Let me know what you think of my new website, every photo is a photo I took personally. 

If a city isnt on there its simply because I havent travelled there yet, no shade intended. 

grittyamerica


----------



## SnappingShark (Feb 24, 2015)

Front page slider doesn't work.
Thus it's too many clicks to get to the first image.
When you hover over the images you have some horrendous names.

The one thing I do like is the text on the images though. The font, at least


----------



## photophil18 (Feb 24, 2015)

You must come to seattle during the summer time.  Guarantee you will not regret 



Dr Funky said:


> Let me know what you think of my new website, every photo is a photo I took personally.
> 
> If a city isnt on there its simply because I havent travelled there yet, no shade intended.
> 
> grittyamerica


----------



## Dr Funky (Feb 25, 2015)

BrightByNature said:


> Front page slider doesn't work.
> Thus it's too many clicks to get to the first image.
> When you hover over the images you have some horrendous names.
> 
> The one thing I do like is the text on the images though. The font, at least



Fixed


----------



## waday (Feb 25, 2015)

I poked around a little bit. Sorry, but the pictures you took in NYC aren't really 'gritty'. Frankly, the only one I would consider 'gritty' would be the abandoned row home.
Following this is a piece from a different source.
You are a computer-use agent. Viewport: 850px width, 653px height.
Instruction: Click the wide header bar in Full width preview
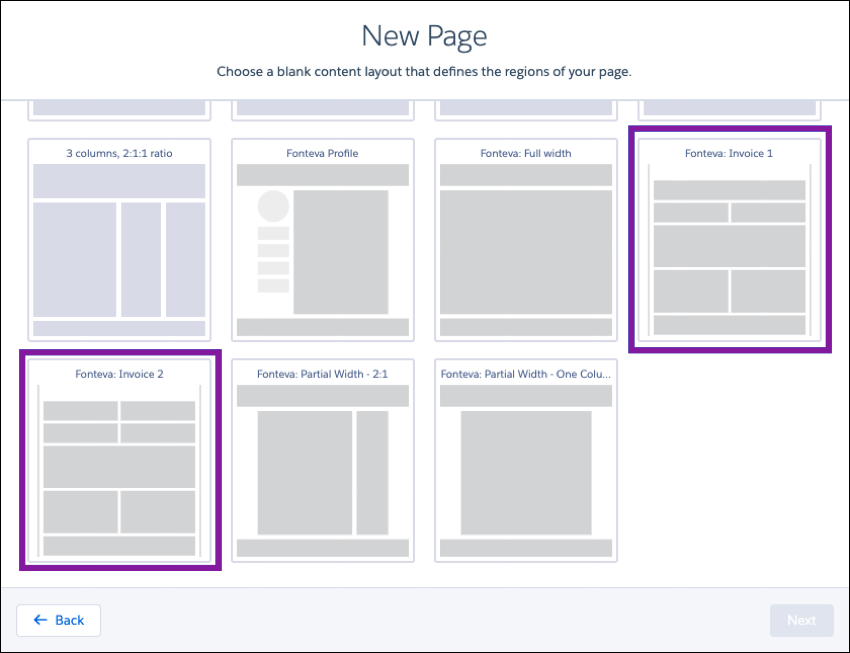(x=525, y=172)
Trash, in bags, on the street waiting to get picked up? Not gritty. 
A memorial? Not gritty. 
Murals? Not gritty.
Public service announcements? Not gritty.
Free education? Not gritty.

There are some areas that could be considered 'gritty', based on your definition (as defined by your other pictures). Then again, I don't know if I'd want to walk around taking pictures in those locations.


----------



## Dr Funky (Feb 25, 2015)

waday said:


> I poked around a little bit. Sorry, but the pictures you took in NYC aren't really 'gritty'. Frankly, the only one I would consider 'gritty' would be the abandoned row home.
> 
> Trash, in bags, on the street waiting to get picked up? Not gritty.
> A memorial? Not gritty.
> ...



I actually agree with you except for the homicide memorial that's as gritty as it gets. Murder is gritty IMO but yea NYC doesn't have the straight up blight that we have in the Great Lakes area, but I felt like I had to post something I couldn't go to NYC and not try and get SOMETHING lol


----------



## W.Y.Photo (Feb 26, 2015)

Next time you're in NYC go to the ghetto's. It seems those pictures on your website were taken fairly recently and Harlem's actually a really nice place now.. You wanna be in like Mott Haven or East New York for Gritt


----------



## Dr Funky (Feb 27, 2015)

W.Y.Photo said:


> Next time you're in NYC go to the ghetto's. It seems those pictures on your website were taken fairly recently and Harlem's actually a really nice place now.. You wanna be in like Mott Haven or East New York for Gritt



Will do


----------